Using the data below, output the first line and every line after it up to and including the line containing "The image size is (1200, 575).", exactly as written and with nothing added.
□ □ □
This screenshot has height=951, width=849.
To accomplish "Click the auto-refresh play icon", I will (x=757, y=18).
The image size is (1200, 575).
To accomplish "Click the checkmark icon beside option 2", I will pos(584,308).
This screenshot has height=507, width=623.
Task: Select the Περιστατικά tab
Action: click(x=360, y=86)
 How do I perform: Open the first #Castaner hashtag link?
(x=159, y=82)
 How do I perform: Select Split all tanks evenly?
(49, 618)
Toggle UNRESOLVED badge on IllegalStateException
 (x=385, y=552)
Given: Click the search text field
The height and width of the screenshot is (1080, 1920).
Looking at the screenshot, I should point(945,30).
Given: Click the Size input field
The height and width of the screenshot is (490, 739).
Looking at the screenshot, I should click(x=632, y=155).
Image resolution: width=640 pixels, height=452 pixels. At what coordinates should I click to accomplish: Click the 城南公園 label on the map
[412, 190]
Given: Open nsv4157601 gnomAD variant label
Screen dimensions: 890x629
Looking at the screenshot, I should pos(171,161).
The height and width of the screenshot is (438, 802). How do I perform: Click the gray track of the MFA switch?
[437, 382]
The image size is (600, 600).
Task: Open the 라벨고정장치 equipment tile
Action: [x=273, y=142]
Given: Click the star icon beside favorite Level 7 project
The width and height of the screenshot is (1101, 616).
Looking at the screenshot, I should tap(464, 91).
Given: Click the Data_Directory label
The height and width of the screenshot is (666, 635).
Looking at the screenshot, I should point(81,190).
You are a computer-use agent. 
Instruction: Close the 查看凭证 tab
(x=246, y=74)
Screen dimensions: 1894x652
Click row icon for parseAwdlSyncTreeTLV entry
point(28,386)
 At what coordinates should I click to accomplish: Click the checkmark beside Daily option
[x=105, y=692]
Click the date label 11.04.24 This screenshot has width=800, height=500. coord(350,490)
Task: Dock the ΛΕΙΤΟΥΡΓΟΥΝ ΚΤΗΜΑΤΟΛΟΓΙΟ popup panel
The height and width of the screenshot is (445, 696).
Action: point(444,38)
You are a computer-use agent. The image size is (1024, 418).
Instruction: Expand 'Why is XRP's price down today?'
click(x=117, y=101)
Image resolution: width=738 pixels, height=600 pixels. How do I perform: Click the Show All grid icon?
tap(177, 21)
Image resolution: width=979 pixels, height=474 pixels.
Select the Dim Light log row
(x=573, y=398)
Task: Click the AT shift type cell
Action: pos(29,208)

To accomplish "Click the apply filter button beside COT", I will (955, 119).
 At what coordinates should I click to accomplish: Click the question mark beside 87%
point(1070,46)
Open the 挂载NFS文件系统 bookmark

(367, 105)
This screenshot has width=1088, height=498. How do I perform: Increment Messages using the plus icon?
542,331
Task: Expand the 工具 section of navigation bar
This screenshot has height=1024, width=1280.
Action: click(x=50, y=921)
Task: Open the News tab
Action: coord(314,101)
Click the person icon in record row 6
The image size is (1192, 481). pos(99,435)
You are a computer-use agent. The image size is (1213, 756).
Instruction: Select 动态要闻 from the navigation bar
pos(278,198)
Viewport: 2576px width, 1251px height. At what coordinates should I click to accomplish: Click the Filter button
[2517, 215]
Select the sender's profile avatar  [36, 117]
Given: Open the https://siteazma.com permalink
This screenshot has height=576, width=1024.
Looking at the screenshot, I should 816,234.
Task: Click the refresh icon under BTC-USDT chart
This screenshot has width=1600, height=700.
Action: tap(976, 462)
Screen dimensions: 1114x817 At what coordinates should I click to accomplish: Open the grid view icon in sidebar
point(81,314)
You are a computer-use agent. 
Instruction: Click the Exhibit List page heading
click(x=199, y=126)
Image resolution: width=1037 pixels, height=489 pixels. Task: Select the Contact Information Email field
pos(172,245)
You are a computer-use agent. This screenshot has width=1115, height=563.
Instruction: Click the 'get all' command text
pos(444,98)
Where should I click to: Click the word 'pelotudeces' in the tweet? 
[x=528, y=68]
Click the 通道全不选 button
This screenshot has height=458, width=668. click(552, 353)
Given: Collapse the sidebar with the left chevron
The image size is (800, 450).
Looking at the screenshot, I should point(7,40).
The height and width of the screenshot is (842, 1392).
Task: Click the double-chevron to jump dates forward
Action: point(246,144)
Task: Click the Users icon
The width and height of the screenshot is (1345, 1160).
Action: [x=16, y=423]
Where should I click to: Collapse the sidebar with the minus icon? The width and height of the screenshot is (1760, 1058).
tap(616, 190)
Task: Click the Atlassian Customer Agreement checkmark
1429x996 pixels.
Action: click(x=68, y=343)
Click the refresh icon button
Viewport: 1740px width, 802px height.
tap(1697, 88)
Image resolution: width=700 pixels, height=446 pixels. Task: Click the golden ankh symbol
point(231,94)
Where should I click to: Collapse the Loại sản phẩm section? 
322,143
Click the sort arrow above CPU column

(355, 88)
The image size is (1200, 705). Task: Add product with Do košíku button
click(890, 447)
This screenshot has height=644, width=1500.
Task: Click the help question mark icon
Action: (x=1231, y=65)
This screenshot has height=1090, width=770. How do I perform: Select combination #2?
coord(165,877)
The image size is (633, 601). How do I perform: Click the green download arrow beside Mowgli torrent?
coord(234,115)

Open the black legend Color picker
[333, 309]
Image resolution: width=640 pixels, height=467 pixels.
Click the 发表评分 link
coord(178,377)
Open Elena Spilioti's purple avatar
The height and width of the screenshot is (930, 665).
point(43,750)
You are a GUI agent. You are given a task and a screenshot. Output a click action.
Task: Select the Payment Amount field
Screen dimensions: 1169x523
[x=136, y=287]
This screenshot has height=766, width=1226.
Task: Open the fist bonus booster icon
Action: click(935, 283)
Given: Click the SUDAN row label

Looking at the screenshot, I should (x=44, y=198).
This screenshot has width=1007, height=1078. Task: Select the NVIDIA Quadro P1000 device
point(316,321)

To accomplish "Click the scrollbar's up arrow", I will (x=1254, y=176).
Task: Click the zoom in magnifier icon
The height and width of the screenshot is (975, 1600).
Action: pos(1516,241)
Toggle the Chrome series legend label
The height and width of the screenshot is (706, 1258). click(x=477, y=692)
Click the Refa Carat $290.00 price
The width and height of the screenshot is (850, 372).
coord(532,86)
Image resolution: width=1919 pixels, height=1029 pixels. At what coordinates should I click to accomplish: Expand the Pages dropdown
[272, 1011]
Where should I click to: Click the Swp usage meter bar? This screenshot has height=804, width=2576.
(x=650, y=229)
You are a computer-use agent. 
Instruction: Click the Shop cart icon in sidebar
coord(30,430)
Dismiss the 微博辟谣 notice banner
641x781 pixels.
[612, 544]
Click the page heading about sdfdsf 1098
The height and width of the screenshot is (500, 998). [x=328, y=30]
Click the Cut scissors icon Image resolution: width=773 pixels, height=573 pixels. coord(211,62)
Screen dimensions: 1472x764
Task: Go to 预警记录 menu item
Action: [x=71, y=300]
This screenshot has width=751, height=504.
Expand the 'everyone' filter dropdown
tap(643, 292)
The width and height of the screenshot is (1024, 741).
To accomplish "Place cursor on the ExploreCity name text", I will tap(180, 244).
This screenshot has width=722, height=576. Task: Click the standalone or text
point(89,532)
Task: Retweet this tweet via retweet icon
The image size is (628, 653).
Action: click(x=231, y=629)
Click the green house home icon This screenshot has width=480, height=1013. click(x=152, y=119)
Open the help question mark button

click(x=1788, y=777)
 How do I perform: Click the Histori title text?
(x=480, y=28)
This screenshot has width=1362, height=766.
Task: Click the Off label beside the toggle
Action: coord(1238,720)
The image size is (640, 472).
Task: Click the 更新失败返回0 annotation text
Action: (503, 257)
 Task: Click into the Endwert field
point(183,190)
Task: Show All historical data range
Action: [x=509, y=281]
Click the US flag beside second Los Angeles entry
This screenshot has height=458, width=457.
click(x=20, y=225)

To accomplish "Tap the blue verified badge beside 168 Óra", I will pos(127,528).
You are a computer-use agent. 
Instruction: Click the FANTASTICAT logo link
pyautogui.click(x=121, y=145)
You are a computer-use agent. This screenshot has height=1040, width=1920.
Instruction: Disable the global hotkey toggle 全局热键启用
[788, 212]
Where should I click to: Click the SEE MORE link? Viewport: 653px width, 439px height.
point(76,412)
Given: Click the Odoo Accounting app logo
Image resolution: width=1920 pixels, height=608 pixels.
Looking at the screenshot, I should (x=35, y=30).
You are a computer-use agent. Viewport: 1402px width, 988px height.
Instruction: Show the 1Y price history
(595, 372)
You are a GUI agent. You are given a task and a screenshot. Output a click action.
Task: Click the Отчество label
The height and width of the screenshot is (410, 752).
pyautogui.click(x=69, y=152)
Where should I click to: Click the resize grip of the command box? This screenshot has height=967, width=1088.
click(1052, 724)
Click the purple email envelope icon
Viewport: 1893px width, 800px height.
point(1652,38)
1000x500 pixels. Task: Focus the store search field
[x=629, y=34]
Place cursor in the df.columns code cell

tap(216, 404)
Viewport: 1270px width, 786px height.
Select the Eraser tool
□ □ □
(Written answer)
This screenshot has height=951, width=849.
To accomplish "Click the auto-refresh play icon", I will (x=757, y=18).
The image size is (1200, 575).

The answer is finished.